Each year, the US Trade Representative publishes a 'Special 301 Report', setting out the US's view of IP protection and enforcement globally. Of note in this year's report is the highlighting of the recent increased use of anti-suit injunctions by inter alia the courts of the People's Republic of China in SEP cases. More specifically, concerns have been raised over the use of such anti-suit injunctions to prevent the enforcement of foreign patent rights.
This is, ultimately, a question of international policy, but it is difficult to see how one can divorce anti-suit relief from international disputes; the former is a helpful tool in the latter to prevent the proliferation of litigation. Of course, the reach of the anti-suit injunction should be appropriate, in that it should not seek to prevent the legitimate enforcement of a parties' rights, but merely to avoid irreconcilable judgments in multiple jurisdictions.
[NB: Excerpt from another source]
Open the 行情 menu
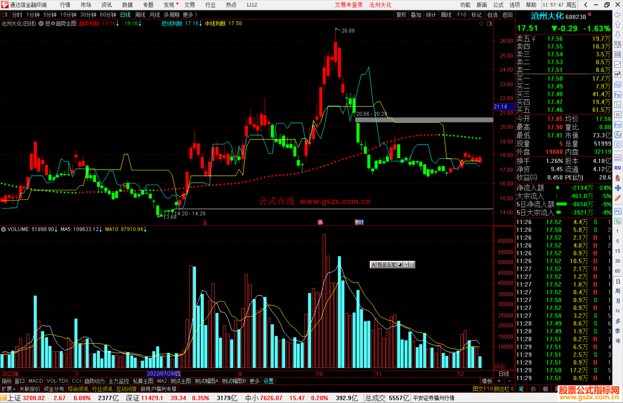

Further, whether an anti-suit injunction is appropriate is a matter for the relevant court, and turns on the facts. However, it seems relatively uncontroversial to observe that there is a significant difference between seeking to prevent SEP infringement actions globally per se, or seeking to prevent specific (i.e. FRAND) issues being raised in such SEP infringement actions on the basis they those common issues are already being dealt with in a single (first seised) jurisdiction.
The English Courts have long had the jurisdiction to grant anti-suit relief, and they do deploy it to prevent the undermining of their own jurisdiction. However, with that comes a deep pragmatism in that the English Courts also accept reasonable anti-suit injunctions from foreign jurisdictions. That quid pro quo is important.